Replace every occurrence of "pixels" with "px" in the lines below and reproduce them with everything else unchanged. Omit the pictures from your answer.

··· RECORDS PROVIDED ···

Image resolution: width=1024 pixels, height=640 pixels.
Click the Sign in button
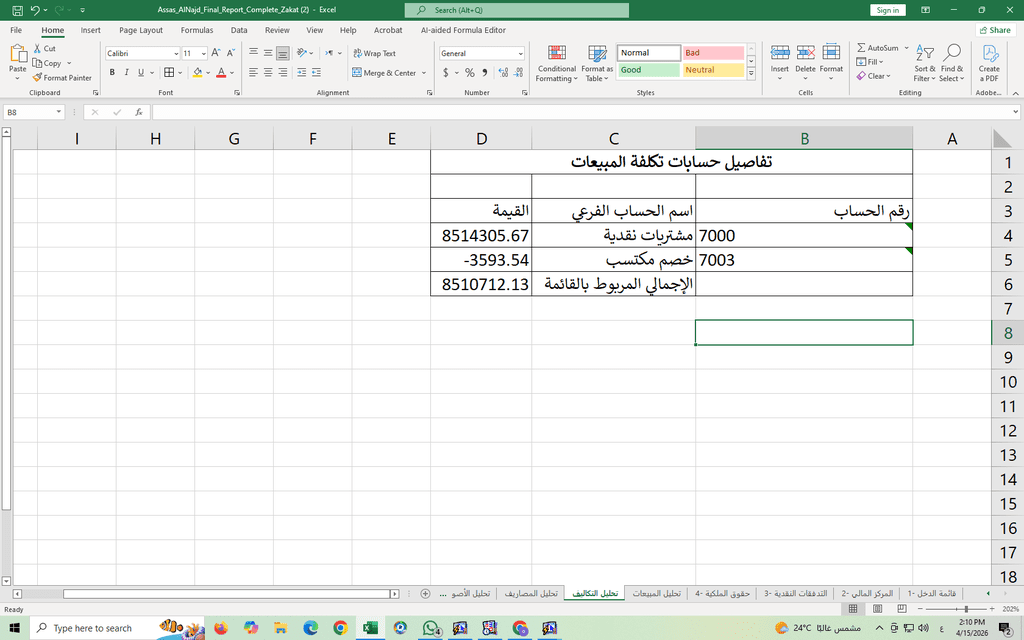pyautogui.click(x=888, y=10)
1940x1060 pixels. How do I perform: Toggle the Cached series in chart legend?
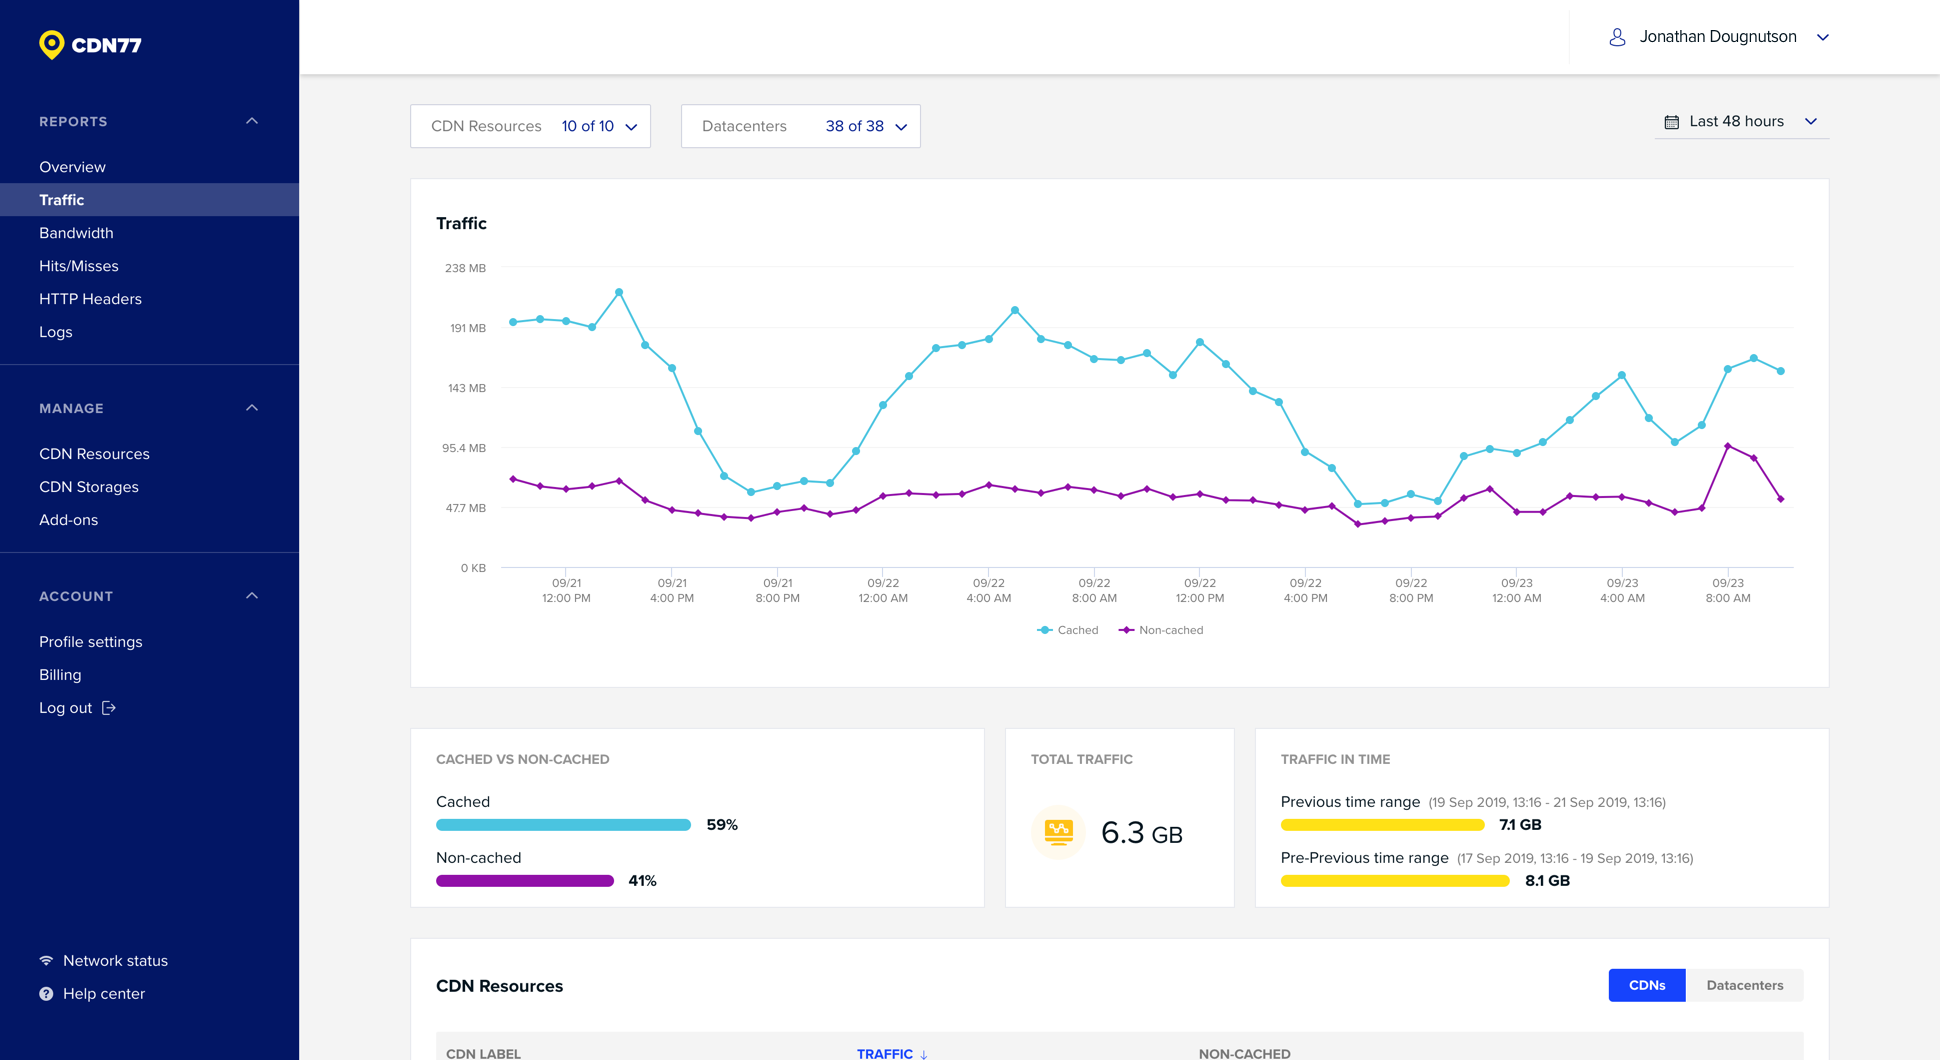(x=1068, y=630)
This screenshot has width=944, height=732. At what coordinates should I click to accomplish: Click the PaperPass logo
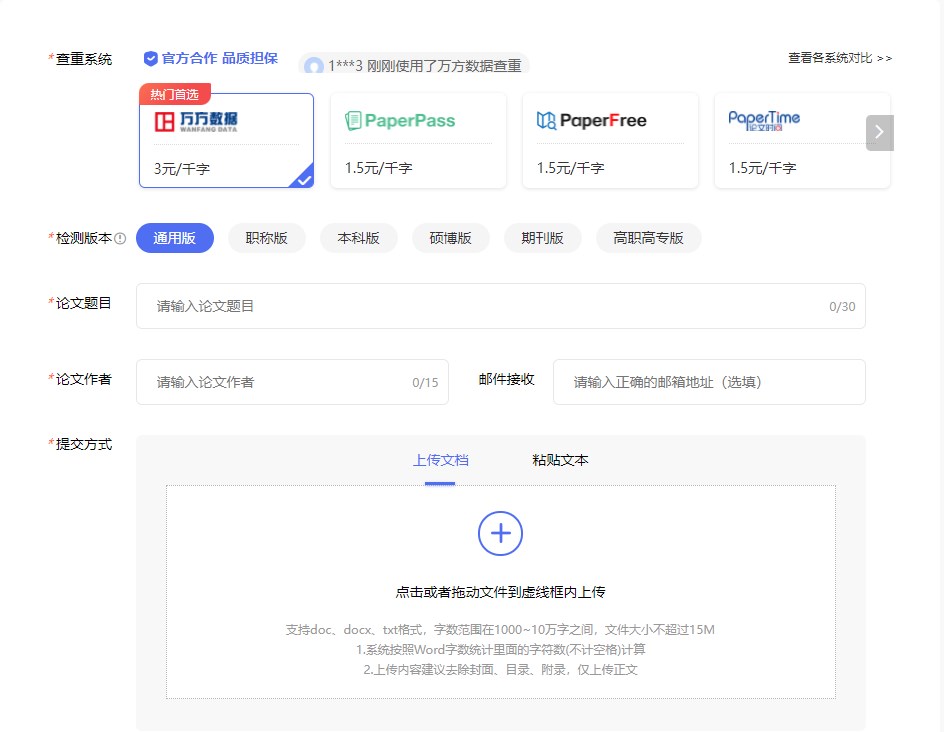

···

## CORRECT RESULT:
Image resolution: width=1024 px, height=640 px.
Click the Sign in button
pyautogui.click(x=888, y=10)
1940x1060 px. How do I perform: Toggle the Cached series in chart legend?
(x=1068, y=630)
This screenshot has width=944, height=732. At what coordinates should I click to accomplish: Click the PaperPass logo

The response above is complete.